I’ll get right to the point. The King Lear I saw last weekend courtesy of NT Live is the most thoughtfully conceived, perceptively acted and richly achieved production of Shakespeare’s great tragedy I’ve ever seen. It stars Ian McKellen, and that in itself more than recommends it. But it’s far more than a star vehicle.

Part of the National Theatre’s live-capture series from British stages, it’s onscreen on Monday Nov. 12th at Amherst Cinema.

This one isn’t a National Theatre production but a West End transfer from the intimate Chichester Festival Theatre. Instead of sprawling across an expansive stage, it’s packed into a tight circumference and a walkway bisecting the stalls. As McKellen says in a pre-show video, the audience in the theater is close enough to see the whites of the actors’ eyes, and for those of us peering through the camera’s lens, close enough to watch a tear glisten.

Jonathan Munby’s production is semi-modern-dress – medal-decked military uniforms and camo fatigues mixing with the women’s sheath gowns – and it’s set in a semi-post-modern era. Shakespeare’s script imagines a pre-Christian Britain where the characters invoke the classical gods in moments of benediction, anger and torment. Here we seem to be in a post-Christian near-future where feudal fealty has re-emerged but is now tottering, where wars are waged with assault rifles and duels are fought with knives.

Interviews in the pre-show segment also suggest that we moderns might be struck by echoes of current events. The plot’s springboard, Britain split up by the irrational actions of a monarch fixated on the wrong priorities, did summon thoughts of Brexit, the “poor naked wretches” Lear encounters in the storm were unmistakably present-day homeless people, and when McKellen’s Lear spoke of “a scurvy politician” a titter of recognition ran through the cinema.

But this is no self-conscious “concept” production, using the text to make a contemporary point. It’s a brilliantly insightful, exquisitely detailed vision of the characters and their ruptured relationships, drawing them out in surprising ways that are true to the text. And that moment-to-moment attention to detail holds our own attention throughout the three-and-a-half-hour performance.

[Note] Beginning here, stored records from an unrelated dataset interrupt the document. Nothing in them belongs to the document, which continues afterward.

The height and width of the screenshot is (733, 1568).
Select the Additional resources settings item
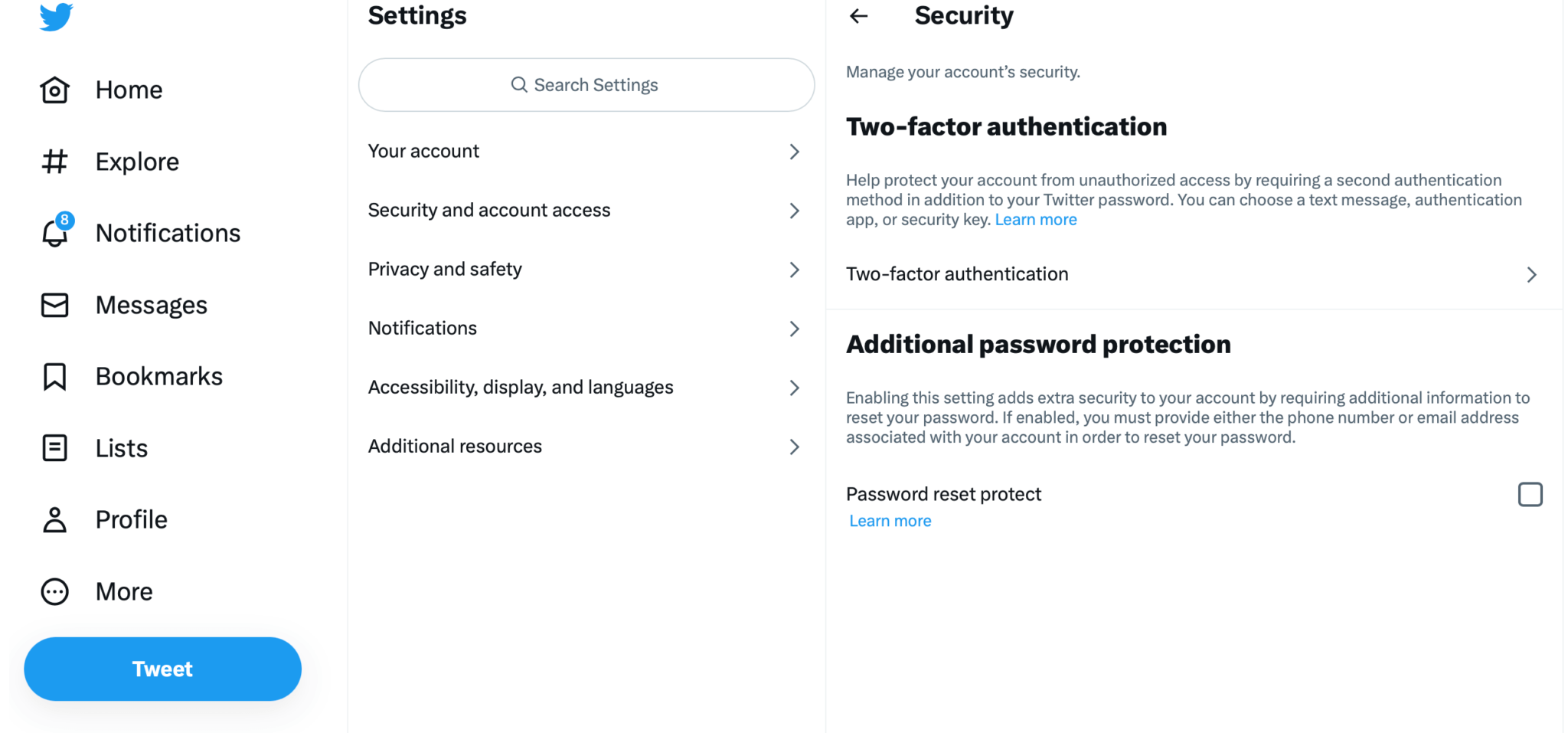pyautogui.click(x=586, y=447)
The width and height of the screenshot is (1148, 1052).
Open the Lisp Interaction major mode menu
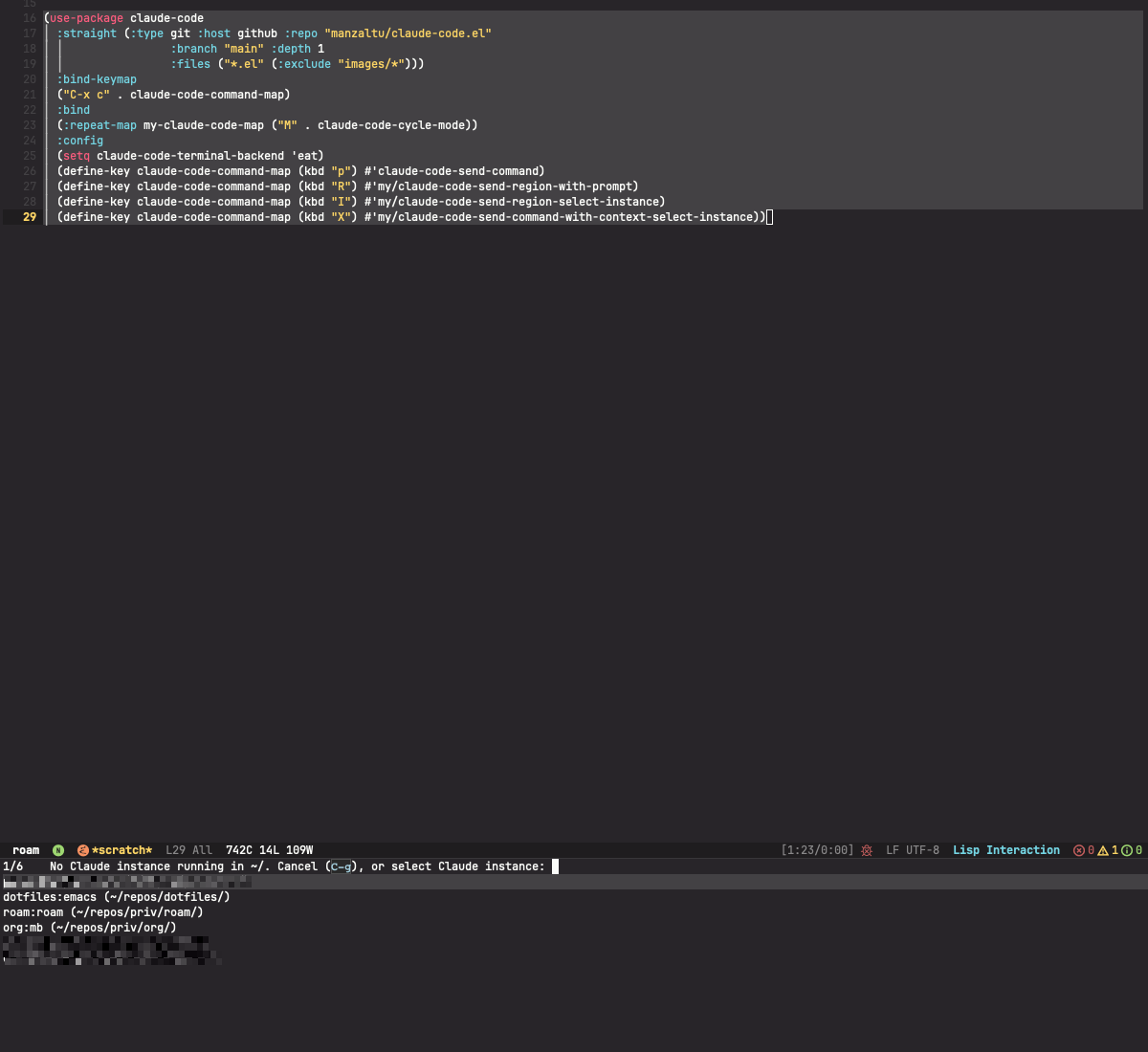[1005, 850]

There’s some “color-blind” casting, now standard on British stages, and one piece of pointed cross-gender casting. The Earl of Kent becomes a Countess, with a no-nonsense Sinéad Cusack adding a woman’s wisdom to the king’s closest advisor and most straight-talking truth-teller (while Lloyd Hutchinson’s banjolele-strumming Fool speaks truth to power with jokes and ditties).

As the Earl of Gloucester, who loses his eyes in loyalty to the king, Danny Webb is not the usual crusty-but-sweet old fellow but a prickly, brittle lord, quick to anger and casually contemptuous of his bastard son Edmund. This in turn makes James Corrigan’s Edmund more than a pure villain jealous of his “legitimate” brother. When he fumes “Why bastard? Wherefore base?” you can see the hurt in his eyes.

Anita-Joy Uwajeh gives artless young Cordelia, discarded by her father for her honesty, a muscular resolve. As Lear’s faithless scheming daughters, Claire Price makes a steely, Chanel-suited Goneril and Kirsty Bushell, in what is perhaps the production’s one overreach, makes Regan a spoiled narcissist, bratty, flirty and finally sadistic, in a bloodthirsty spasm enacted with orgasmic glee.

McKellen’s performance in the title role is exemplary of all the acting here – clear, unforced, transparent and natural. Nearing 80, at the summit of a brilliant career (with a Sir in front of his name), he has both the actor’s experience and the king’s majesty to give us a Lear of infinite variety, by turns fearsome and poignant, brash and broken, self-centered and self-aware, deeply emotional without histrionics but letting the passion pour forth when he rages against the storm, “a man more sinned against than sinning.”

It’s also a thoroughly generous performance. He’s no center-stage star but a wholehearted collaborator, and his fellow actors, no less unstinting, more than repay it.